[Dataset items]
========================

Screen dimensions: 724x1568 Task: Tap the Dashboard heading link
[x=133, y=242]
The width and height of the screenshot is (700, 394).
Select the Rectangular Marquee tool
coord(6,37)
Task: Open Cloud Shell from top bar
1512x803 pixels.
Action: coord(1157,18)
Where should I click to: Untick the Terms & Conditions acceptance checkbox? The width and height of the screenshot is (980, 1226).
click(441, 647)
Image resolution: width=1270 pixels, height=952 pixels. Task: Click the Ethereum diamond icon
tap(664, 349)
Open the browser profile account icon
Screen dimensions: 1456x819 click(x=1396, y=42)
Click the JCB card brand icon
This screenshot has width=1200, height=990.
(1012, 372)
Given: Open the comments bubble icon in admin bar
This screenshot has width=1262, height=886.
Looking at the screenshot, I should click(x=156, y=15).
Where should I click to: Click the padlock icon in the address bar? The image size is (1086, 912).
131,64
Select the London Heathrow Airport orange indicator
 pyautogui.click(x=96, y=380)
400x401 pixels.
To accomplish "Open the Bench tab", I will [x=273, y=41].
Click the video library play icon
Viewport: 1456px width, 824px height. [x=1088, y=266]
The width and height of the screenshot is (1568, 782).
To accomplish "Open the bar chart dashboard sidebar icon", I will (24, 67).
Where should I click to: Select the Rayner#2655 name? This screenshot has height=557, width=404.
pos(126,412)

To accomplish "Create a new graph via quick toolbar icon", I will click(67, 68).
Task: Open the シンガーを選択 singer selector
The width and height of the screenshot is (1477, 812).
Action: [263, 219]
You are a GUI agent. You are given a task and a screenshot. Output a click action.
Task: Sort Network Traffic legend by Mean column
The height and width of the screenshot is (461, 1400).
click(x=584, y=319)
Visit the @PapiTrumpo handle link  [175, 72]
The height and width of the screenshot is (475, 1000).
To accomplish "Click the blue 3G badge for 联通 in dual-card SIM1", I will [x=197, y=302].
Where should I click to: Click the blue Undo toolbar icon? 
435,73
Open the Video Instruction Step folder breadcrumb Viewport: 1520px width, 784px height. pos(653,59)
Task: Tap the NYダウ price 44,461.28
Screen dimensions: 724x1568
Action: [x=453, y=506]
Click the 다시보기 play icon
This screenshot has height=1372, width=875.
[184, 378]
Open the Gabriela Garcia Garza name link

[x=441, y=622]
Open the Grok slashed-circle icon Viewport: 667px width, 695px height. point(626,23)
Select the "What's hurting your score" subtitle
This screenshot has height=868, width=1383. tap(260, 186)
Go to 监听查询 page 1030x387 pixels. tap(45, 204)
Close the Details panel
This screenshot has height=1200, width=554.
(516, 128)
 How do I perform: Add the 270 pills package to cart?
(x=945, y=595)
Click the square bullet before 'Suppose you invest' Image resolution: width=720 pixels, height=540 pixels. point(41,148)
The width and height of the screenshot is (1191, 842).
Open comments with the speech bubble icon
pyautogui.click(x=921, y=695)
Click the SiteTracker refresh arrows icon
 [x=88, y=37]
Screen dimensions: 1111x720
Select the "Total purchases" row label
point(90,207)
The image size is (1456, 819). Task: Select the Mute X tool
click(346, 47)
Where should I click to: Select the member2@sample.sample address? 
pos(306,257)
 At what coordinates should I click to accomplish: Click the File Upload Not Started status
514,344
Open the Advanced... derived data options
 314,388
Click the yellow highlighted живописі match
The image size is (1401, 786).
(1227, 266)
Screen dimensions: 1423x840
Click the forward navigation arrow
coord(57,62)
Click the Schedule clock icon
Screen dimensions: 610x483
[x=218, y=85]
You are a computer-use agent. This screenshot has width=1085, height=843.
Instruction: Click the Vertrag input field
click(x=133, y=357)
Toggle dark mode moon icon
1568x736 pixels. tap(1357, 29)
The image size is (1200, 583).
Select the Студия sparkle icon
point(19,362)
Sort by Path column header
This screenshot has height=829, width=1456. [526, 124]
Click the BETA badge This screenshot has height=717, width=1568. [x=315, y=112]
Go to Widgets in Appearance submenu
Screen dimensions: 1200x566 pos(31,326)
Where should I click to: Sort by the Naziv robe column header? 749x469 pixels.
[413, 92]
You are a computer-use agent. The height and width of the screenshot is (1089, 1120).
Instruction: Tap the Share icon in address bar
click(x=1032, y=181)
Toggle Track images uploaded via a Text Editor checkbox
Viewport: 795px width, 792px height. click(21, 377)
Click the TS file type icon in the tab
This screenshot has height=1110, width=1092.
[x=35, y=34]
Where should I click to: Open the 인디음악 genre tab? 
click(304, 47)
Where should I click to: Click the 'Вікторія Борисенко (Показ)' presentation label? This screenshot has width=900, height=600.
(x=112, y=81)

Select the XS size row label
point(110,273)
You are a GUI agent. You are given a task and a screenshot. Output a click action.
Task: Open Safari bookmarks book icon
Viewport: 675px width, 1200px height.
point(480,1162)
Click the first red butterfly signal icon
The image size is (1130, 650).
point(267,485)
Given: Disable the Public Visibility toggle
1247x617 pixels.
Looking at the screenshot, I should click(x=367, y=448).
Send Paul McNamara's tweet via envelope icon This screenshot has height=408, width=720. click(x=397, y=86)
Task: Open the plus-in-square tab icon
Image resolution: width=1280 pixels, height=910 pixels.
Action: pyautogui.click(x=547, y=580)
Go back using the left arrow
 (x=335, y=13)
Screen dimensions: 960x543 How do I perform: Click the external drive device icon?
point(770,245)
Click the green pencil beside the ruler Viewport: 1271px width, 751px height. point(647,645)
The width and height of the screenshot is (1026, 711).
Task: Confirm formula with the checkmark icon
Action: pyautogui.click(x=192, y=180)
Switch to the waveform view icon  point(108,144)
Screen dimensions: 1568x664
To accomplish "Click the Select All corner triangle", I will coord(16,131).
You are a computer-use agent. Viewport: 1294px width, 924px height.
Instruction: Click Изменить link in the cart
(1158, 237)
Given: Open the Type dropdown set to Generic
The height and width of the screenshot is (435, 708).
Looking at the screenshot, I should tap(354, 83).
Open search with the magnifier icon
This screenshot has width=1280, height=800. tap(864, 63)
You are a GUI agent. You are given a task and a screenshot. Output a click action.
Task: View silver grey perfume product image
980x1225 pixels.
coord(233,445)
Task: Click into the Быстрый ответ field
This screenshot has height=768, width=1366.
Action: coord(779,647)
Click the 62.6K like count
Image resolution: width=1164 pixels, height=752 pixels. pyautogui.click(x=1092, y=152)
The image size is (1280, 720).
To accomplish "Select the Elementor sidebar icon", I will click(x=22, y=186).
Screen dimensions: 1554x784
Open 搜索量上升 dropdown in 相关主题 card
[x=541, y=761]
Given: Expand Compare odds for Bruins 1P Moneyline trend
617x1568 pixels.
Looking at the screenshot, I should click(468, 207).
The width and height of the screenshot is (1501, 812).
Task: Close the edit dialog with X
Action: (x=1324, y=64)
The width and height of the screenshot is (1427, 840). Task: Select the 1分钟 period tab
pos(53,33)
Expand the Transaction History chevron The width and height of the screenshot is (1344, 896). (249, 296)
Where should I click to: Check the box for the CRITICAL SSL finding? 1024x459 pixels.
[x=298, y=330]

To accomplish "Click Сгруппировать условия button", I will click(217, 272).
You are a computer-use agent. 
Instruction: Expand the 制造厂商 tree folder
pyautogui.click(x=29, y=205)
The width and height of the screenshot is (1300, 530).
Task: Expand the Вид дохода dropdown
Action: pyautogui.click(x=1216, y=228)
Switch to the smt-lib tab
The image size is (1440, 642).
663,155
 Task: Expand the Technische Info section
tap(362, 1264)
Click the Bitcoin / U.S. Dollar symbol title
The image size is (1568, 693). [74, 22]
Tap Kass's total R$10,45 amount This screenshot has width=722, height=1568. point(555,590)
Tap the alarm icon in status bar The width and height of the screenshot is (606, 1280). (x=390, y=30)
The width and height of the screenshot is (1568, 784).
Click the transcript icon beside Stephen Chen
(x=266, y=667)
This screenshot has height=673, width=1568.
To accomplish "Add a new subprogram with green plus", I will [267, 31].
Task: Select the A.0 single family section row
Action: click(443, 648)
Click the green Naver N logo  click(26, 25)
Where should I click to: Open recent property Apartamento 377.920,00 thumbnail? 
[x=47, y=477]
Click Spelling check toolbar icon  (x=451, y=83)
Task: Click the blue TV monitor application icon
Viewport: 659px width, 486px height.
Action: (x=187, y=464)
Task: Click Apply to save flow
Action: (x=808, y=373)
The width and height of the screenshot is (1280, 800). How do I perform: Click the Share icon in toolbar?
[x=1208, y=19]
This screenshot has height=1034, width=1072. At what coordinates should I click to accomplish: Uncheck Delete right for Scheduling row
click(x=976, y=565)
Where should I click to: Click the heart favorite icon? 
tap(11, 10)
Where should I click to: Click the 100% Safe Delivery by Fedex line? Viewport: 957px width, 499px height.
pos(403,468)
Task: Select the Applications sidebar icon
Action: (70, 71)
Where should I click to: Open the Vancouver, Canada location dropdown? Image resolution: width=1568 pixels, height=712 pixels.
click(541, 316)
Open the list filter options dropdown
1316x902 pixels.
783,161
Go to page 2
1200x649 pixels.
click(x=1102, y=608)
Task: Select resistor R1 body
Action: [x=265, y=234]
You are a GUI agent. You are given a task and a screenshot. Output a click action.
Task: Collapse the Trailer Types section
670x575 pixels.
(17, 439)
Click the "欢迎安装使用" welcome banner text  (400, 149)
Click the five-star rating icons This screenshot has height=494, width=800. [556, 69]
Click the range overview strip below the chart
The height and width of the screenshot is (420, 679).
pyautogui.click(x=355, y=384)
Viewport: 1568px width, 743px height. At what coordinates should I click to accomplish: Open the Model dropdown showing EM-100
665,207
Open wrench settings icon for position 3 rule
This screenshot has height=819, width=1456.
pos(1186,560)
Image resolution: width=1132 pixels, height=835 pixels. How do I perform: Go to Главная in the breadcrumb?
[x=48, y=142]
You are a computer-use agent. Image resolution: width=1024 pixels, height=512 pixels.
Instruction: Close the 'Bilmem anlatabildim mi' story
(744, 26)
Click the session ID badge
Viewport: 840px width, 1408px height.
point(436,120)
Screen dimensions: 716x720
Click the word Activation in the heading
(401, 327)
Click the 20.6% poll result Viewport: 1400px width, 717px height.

========================

To do.
Can you reproduce the records from the line with "The image size is (1280, 720)." up to and including the line with "[x=541, y=761]", requests included, with every coordinate in the answers scaled by 2 and rounded to whole numbers, halves rounding up?

Result of the exercise.
The image size is (1280, 720).
To accomplish "Select the Elementor sidebar icon", I will click(x=44, y=372).
Screen dimensions: 1554x784
Open 搜索量上升 dropdown in 相关主题 card
[x=1082, y=1522]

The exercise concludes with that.